Methods: Both MRI sequences were performed in 38 patients with active AS and compared using the MRI activity scoring system, ASspiMRI-a. One vertebral unit (VU) was defined as the region between two virtual lines drawn through the middle of each vertebral body.

Results: Intraclass correlation coefficients were excellent—0.91 and 0.86 for the Gd-DTPA and STIR sequences, respectively. The overall correlation of the single MRI scores for both sequences was also good (r = 0.84, p = 0.01). The intrarater variance was 6.71 and 9.41 and the interrater variance was 13.16 and 19.04 for the Gd-DTPA and STIR sequences, respectively.
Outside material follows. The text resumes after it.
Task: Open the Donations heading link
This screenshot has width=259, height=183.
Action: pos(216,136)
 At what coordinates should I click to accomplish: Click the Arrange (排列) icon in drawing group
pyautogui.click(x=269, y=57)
The smallest detectable distance was 4.7 and 5.6 for the Gd-DTPA and STIR sequences, respectively. The concordance rate for both sequences was 83.5% (range 80.5–87.7% in the three spinal segments). Inflammatory spinal lesions were found in 10.1% of the VUs in the STIR sequence but not in the T1/Gd-DTPA sequence, while the T1/Gd-DTPA sequence showed inflammatory lesions in 6.4% of the VUs that were found normal by STIR.

Conclusions: Both MRI techniques can evaluate active spinal lesions in patients with AS. More spinal lesions are detected by the STIR sequence, but the reliability between readings and readers is better for the Gd-DTPA sequence. The ASspiMRI-a is a reliable instrument for evaluating acute spinal changes in AS.